[Recorded data]
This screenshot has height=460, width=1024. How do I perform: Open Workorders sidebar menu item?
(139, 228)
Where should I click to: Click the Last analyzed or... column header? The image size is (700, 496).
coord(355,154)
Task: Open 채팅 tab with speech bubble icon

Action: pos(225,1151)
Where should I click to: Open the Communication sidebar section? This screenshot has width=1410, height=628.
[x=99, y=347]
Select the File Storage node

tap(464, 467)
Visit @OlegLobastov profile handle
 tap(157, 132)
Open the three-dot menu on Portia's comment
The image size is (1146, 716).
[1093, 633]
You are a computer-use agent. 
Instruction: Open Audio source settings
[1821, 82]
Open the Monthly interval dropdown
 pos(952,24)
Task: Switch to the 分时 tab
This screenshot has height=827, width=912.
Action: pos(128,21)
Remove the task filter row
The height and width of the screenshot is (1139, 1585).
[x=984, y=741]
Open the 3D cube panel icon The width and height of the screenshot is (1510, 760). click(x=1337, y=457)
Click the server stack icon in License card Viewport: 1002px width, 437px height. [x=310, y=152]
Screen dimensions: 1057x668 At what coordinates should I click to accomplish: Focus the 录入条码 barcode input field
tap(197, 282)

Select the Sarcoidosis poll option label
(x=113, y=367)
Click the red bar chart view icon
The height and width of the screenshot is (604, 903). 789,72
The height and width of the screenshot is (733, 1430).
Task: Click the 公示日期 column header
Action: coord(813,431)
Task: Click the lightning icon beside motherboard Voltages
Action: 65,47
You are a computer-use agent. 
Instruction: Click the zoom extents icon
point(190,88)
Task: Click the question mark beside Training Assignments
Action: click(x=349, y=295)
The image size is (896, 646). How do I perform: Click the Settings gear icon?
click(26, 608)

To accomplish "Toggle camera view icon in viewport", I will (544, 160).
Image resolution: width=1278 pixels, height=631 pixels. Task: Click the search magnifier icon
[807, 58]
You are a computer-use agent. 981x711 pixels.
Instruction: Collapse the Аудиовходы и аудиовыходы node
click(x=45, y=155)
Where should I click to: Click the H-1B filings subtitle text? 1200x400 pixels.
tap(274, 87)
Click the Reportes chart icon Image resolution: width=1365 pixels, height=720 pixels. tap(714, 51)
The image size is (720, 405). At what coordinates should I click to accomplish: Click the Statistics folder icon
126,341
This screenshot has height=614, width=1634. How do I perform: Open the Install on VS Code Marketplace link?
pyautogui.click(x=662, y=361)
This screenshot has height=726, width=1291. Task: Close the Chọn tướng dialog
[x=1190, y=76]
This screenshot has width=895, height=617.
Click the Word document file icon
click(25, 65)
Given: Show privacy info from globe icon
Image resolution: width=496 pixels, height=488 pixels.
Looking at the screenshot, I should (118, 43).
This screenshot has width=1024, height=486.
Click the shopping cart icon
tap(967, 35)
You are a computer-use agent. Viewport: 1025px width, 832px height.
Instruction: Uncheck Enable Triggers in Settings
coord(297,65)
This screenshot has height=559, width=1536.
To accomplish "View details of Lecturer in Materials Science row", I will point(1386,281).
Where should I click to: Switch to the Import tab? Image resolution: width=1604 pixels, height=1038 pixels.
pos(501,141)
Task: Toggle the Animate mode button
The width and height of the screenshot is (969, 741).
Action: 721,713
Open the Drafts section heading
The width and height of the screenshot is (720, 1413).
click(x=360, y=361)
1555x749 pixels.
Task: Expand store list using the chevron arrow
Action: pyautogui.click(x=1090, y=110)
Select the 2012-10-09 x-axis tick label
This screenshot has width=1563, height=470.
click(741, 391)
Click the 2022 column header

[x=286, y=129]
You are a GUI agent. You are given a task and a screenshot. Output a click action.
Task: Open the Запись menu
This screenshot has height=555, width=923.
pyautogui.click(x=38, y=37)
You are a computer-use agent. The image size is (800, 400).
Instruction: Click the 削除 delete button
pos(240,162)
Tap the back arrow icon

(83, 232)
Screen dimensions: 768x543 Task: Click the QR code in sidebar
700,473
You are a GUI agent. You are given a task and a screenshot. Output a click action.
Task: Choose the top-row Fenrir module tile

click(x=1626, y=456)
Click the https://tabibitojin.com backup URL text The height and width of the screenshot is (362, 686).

● Assigned task
Copy out every record exactly; leave nothing out.

● Solution below
This screenshot has height=460, width=1024. How do I perform: Open Workorders sidebar menu item?
(139, 228)
Where should I click to: Click the Last analyzed or... column header? The image size is (700, 496).
coord(355,154)
Task: Open 채팅 tab with speech bubble icon

Action: pos(225,1151)
Where should I click to: Open the Communication sidebar section? This screenshot has width=1410, height=628.
[x=99, y=347]
Select the File Storage node

tap(464, 467)
Visit @OlegLobastov profile handle
 tap(157, 132)
Open the three-dot menu on Portia's comment
The image size is (1146, 716).
[1093, 633]
You are a computer-use agent. 
Instruction: Open Audio source settings
[1821, 82]
Open the Monthly interval dropdown
 pos(952,24)
Task: Switch to the 分时 tab
This screenshot has height=827, width=912.
Action: pos(128,21)
Remove the task filter row
The height and width of the screenshot is (1139, 1585).
[x=984, y=741]
Open the 3D cube panel icon The width and height of the screenshot is (1510, 760). click(x=1337, y=457)
Click the server stack icon in License card Viewport: 1002px width, 437px height. [x=310, y=152]
Screen dimensions: 1057x668 At what coordinates should I click to accomplish: Focus the 录入条码 barcode input field
tap(197, 282)

Select the Sarcoidosis poll option label
(x=113, y=367)
Click the red bar chart view icon
The height and width of the screenshot is (604, 903). 789,72
The height and width of the screenshot is (733, 1430).
Task: Click the 公示日期 column header
Action: coord(813,431)
Task: Click the lightning icon beside motherboard Voltages
Action: 65,47
You are a computer-use agent. 
Instruction: Click the zoom extents icon
point(190,88)
Task: Click the question mark beside Training Assignments
Action: click(x=349, y=295)
The image size is (896, 646). How do I perform: Click the Settings gear icon?
click(26, 608)

To accomplish "Toggle camera view icon in viewport", I will (544, 160).
Image resolution: width=1278 pixels, height=631 pixels. Task: Click the search magnifier icon
[807, 58]
You are a computer-use agent. 981x711 pixels.
Instruction: Collapse the Аудиовходы и аудиовыходы node
click(x=45, y=155)
Where should I click to: Click the H-1B filings subtitle text? 1200x400 pixels.
tap(274, 87)
Click the Reportes chart icon Image resolution: width=1365 pixels, height=720 pixels. tap(714, 51)
The image size is (720, 405). At what coordinates should I click to accomplish: Click the Statistics folder icon
126,341
This screenshot has height=614, width=1634. How do I perform: Open the Install on VS Code Marketplace link?
pyautogui.click(x=662, y=361)
This screenshot has height=726, width=1291. Task: Close the Chọn tướng dialog
[x=1190, y=76]
This screenshot has width=895, height=617.
Click the Word document file icon
click(25, 65)
Given: Show privacy info from globe icon
Image resolution: width=496 pixels, height=488 pixels.
Looking at the screenshot, I should (118, 43).
This screenshot has width=1024, height=486.
Click the shopping cart icon
tap(967, 35)
You are a computer-use agent. Viewport: 1025px width, 832px height.
Instruction: Uncheck Enable Triggers in Settings
coord(297,65)
This screenshot has height=559, width=1536.
To accomplish "View details of Lecturer in Materials Science row", I will point(1386,281).
Where should I click to: Switch to the Import tab? Image resolution: width=1604 pixels, height=1038 pixels.
pos(501,141)
Task: Toggle the Animate mode button
The width and height of the screenshot is (969, 741).
Action: 721,713
Open the Drafts section heading
The width and height of the screenshot is (720, 1413).
click(x=360, y=361)
1555x749 pixels.
Task: Expand store list using the chevron arrow
Action: pyautogui.click(x=1090, y=110)
Select the 2012-10-09 x-axis tick label
This screenshot has width=1563, height=470.
click(741, 391)
Click the 2022 column header

[x=286, y=129]
You are a GUI agent. You are given a task and a screenshot. Output a click action.
Task: Open the Запись menu
This screenshot has height=555, width=923.
pyautogui.click(x=38, y=37)
You are a computer-use agent. The image size is (800, 400).
Instruction: Click the 削除 delete button
pos(240,162)
Tap the back arrow icon

(83, 232)
Screen dimensions: 768x543 Task: Click the QR code in sidebar
700,473
You are a GUI agent. You are given a task and a screenshot. Output a click action.
Task: Choose the top-row Fenrir module tile

click(x=1626, y=456)
Click the https://tabibitojin.com backup URL text The height and width of the screenshot is (362, 686).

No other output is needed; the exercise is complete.